Una vez estuve en Sanxenxo. Un ratito de nada, a la hora de la comida, en pleno verano. Fue hace mucho, cuando vivíamos esos tiempos en los que Juan Carlos I seguía estando en pleno estado de forma. Caminaba sin dificultad alguna, ligaba sin dificultad alguna, campechaneaba como el que más.

Mis padres seguían diciendo aquello de que por ser reyes muchas cosas había que pasarlas por alto. "Es un relaciones públicas", decía mi padre a veces, cuando lo veía saludar y dar golpecitos en la espalda a gente tan importante como lo era él y parecía estar en la mejor de sus salsas. "Qué cabrón, tonto no es", decía otras, cuando se le vinculaba con alguna rubia, morena o castaña pilonga.

Sanxenxo me pareció bonito pero había demasiada gente. Demasiada gente y además muy parecida, aunque tampoco es que fuera yo buscando diversidad de fenotipos un día de agosto. No volví más y tampoco lo he echado de menos porque soy más de Baiona. No así es Juan Carlos I, que volverá este fin de semana a la localidad gallega que tanto le gusta y en la que tan buenos ratos ha pasado.

Como diría mi amigo Pedro Vallín, los juancarlistas caben ahora en un taxi. Quedan los amigos, los cegatos incapaces de ver en él una mácula de error. Los que siguen pensando que el comisionismo, que el fraude fiscal y hasta la acusación de acoso por parte de una de sus amantes es la enésima cortina de humo, una campaña perfectamente engrasada y ejecutada de los que somos mal pensados, mal nacidos, republicanos natos. El Gobierno al completo, Pedro Sánchez en concreto, Pablo Iglesias desde el mismo momento de su nacimiento. Me falta el aire, y no es la alergia.

Se insiste demasiadas veces en la faceta estética de la monarquía. La imagen, la belleza. También un poco el decoro. Juan Carlos I lleva dos años fuera de España y aún sigo sin saber por qué y tampoco si ha habido una mano negra que ha mecido esa cuna. Y en caso de haberla, a quién pertenece. Desconozco también por qué acabó en el peor de los paraísos para los derechos humanos, el destino perfecto si quieres que tu imagen acabe tendiendo a cero. Por qué ahí y no en otro sitio.

Este fin de semana vendrá a Sanxenxo, ha confirmado el alcalde. Será recibido con todo el cariño que un ser humano es capaz de dar a un hijo pródigo, por muchas tropelías y despilfarros que haya cometido en el pasado. Por muy desentrenado que diga que se siente. Qué poquita gracia, majestad.

Será aclamado hasta límites insospechados por poner Galicia en el mapa, dicen. Como si lo necesitara.
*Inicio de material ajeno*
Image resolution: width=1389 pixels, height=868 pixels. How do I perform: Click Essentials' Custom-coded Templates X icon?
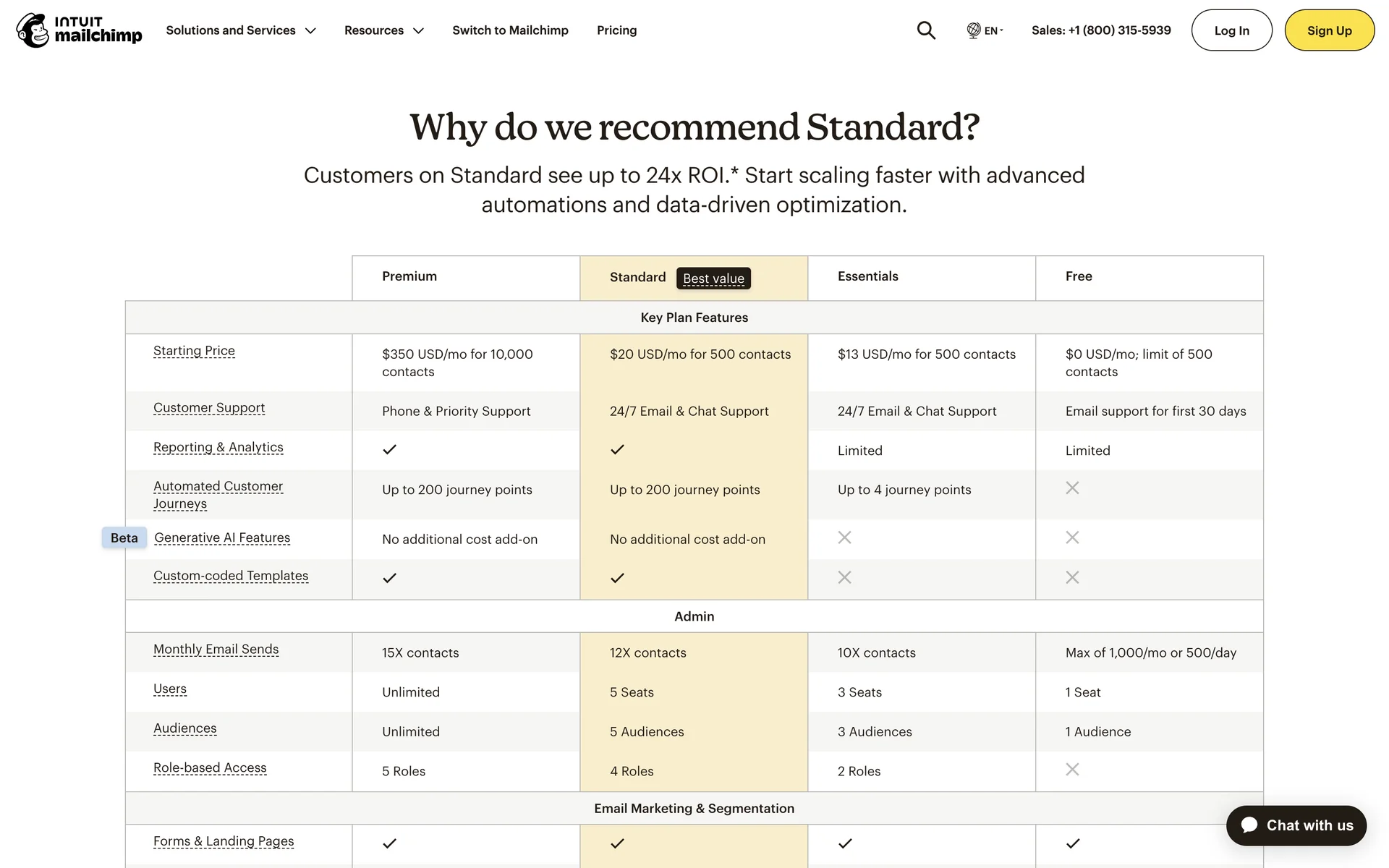(x=844, y=577)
Vendrá no a dar unas mínimas explicaciones, sino a disfrutar de una competición deportiva. Se nota que le preocupa mucho lo que le pasa al país del que fue rey. Se nota.

Me resulta complicado ejercer el papel de loba en este asunto. El mero hecho de morder sin soltar la presa. Es un octogenario con una salud endeble que no debe ni merece morir fuera de su país y que aún no ha sido condenado. Y desde que soy huérfana veo a mi padre en todos los ancianos del mundo.

Pero sí quiero dirigirme a los que le rodean. Esa red que lo sostiene, que lo consiente, que le aplaude solo por el mero hecho de existir. Esa tribu y esa corte que no le dice que está desnudo y que no le advierte de que volver casi dos años sin volver a España, días después de mantener una conversación telefónica con tu hijo en la que acordaron verse en Madrid, quizá merezca algo más que un ratito de agua salada, cigalas, ribeiro y apretones de manos.

Que se corte un poco, que disimule, que pocas cosas irritan más a un adulto que le tomen por tonto y encima delante de sus narices. Que no lo haga por nosotros, sino por el hijo. Y de paso por la nieta, que vive una vida distinta a la del resto porque está programada para ser reina. O será que el rol familiar también lo tiene desentrenado.